::: Document source
Voyageur, chanteur, nostalgique des grandes heures de l'AJA, Vincha revient avec réalisme sur les concessions et les efforts qu'implique une carrière, et ne manque pas de rappeler les parcours singuliers de Kool Shen et Sefyu.
Quand tu évoques le football et la musique, tu parles de passions dévorantes. Peux-tu t’expliquer ?Quand tu veux devenir footballeur, tu ne te poses pas la question de savoir si un autre boulot pourrait t’arranger. J’ai vu des gars arrêter de chercher des emplois parce qu’ils étaient persuadés qu’ils deviendraient des stars du foot. Tu retrouves ça aussi dans la musique. Tu rencontres des personnes qui ont déjà fait trois albums, qui ne percent pas, mais qui continuent. Je pense que la passion est trop forte, tellement forte qu’aucun autre job ne fait le poids.
Quelle serait la recette pour réussir ?Il n’y a que la persévérance qui paye, sinon tu n’as aucune chance. Sur 1000 passionnés, deux vont peut-être vivoter de cette passion et un dernier en vivre vraiment. Les autres se contenteront de jouer en amateur.
::::::
> **Consignes**
**1.** Dans l'entretien avec Vincha, combien de passionnés sur 1000 finiront par vivre vraiment de leur passion ?
**2.** Reproduisez fidèlement le passage de l'entretien qui commence par « Voyageur, chanteur, nostalgique » et se poursuit jusqu'à « fait le poids. ».
::: Données brutes
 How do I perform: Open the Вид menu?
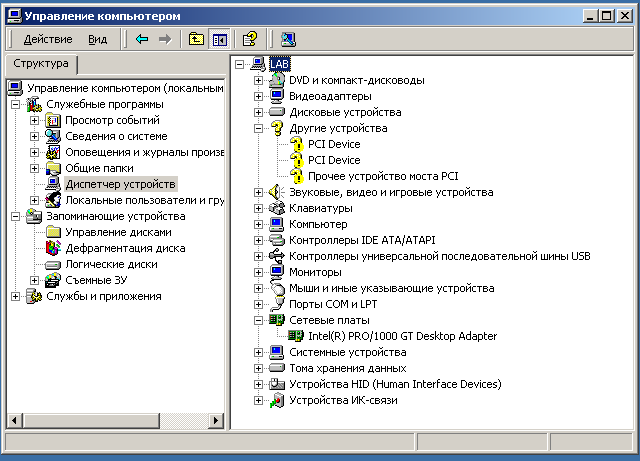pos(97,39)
::::::
::: Données brutes
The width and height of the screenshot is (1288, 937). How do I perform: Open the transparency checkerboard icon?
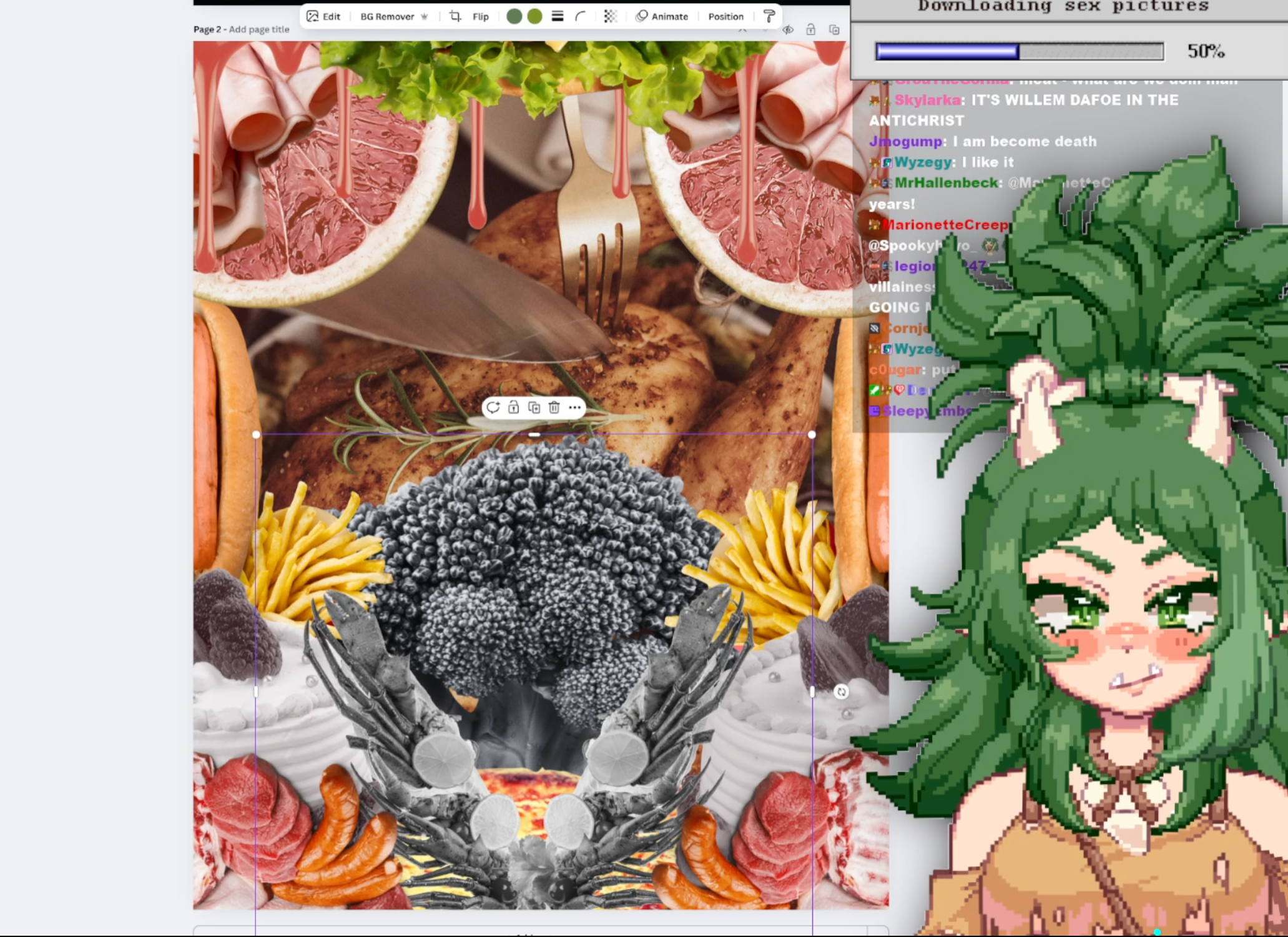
::::::
> **Réponses**
**1.** Un seul.

**2.**
Voyageur, chanteur, nostalgique des grandes heures de l'AJA, Vincha revient avec réalisme sur les concessions et les efforts qu'implique une carrière, et ne manque pas de rappeler les parcours singuliers de Kool Shen et Sefyu.
Quand tu évoques le football et la musique, tu parles de passions dévorantes. Peux-tu t’expliquer ?Quand tu veux devenir footballeur, tu ne te poses pas la question de savoir si un autre boulot pourrait t’arranger. J’ai vu des gars arrêter de chercher des emplois parce qu’ils étaient persuadés qu’ils deviendraient des stars du foot. Tu retrouves ça aussi dans la musique. Tu rencontres des personnes qui ont déjà fait trois albums, qui ne percent pas, mais qui continuent. Je pense que la passion est trop forte, tellement forte qu’aucun autre job ne fait le poids.